Je crois que ce dimanche marquera peut-être une date: la suite de l'oeuvre de ces jeunes écrivains le dira.Avant et après la fois où VLB eut le va-vite...

1:14 PM

4 commentaires:

gaétan a dit...

Je le trouve frais moi ce fragment de 2004. Et pis suis allé prendre connaissance de ta discographie pour y retrouver le Verra des derniers jours sur ton site.
Bon dimanche

Mistral a dit...

Ma discographie, c'était surtout pour montrer combien peu de place la musique occupe ici. J'y suis pas très sensible.

Verra, héhé: comme dans «Qui vivra...», genre?

Tu me rappelles: quand grand-père était pompé, il lâchait un gros «Verrat!», pis quand y étais vraiment en tabarnak, c'était «MAU-DIT-VER-RAT!»

La cabane shakait. M'as peut-être ressusciter ça, gériboère...
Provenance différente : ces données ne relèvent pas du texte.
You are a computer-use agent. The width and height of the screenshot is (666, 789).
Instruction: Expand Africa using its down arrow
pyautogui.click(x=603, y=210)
J'aurais cru que c'est les Bee Gees que t'aurais traqués dans ma liste, GeeBee.

gaétan a dit...

héhé les Bee Gees sacrament...Bon j'avoue. J'écoutais parfois la musique des frères Gibb dans le sous-sol de la maison paternelle quand j'arrivais avec une pitoune le samedi soir pis k'mes parents étaient absents. Mais bon j'étais pas pour leur faire jouer Black Sabbath :-)

Mistral a dit...

Les Bee Gees c'est trop bon pour les pitounes: Y a qu'Emcée en trente ans qui a pu écouter avec une oreille neuve et comprendre. Les gars, j'en ai jamais connus non plus qui disent aimer ça, à part moi. Ché ben pas qui a acheté leur mezik pendant quarante ans alors, au point de leur donner un number one hit par décennie, record absolu pas près d'être battu, même les Stones en sont loin. The BeeGees, dude: c'est pas de la Commedia del'Arte genre Black Sabbath. What the fuck does that mean anyway, Black Sabbath, Rolling Stones, The Doors, c'est des compagnies, Marque déposée, capital action, tu peux remplacer n'importe qui, même le lead singer, Gabriel quitte Genesis, c'est pas la fin de Genesis, c'est le début de Phil Collins. Les BeeGees, Maurice meurt, Les BeeGees meurent.

Black Sabbath, c'est super pour la pitoune qui fait le ménage, par contre. A danse, à tripe, à se défoule. Pour fourrer, ça vaut pas d'la marde.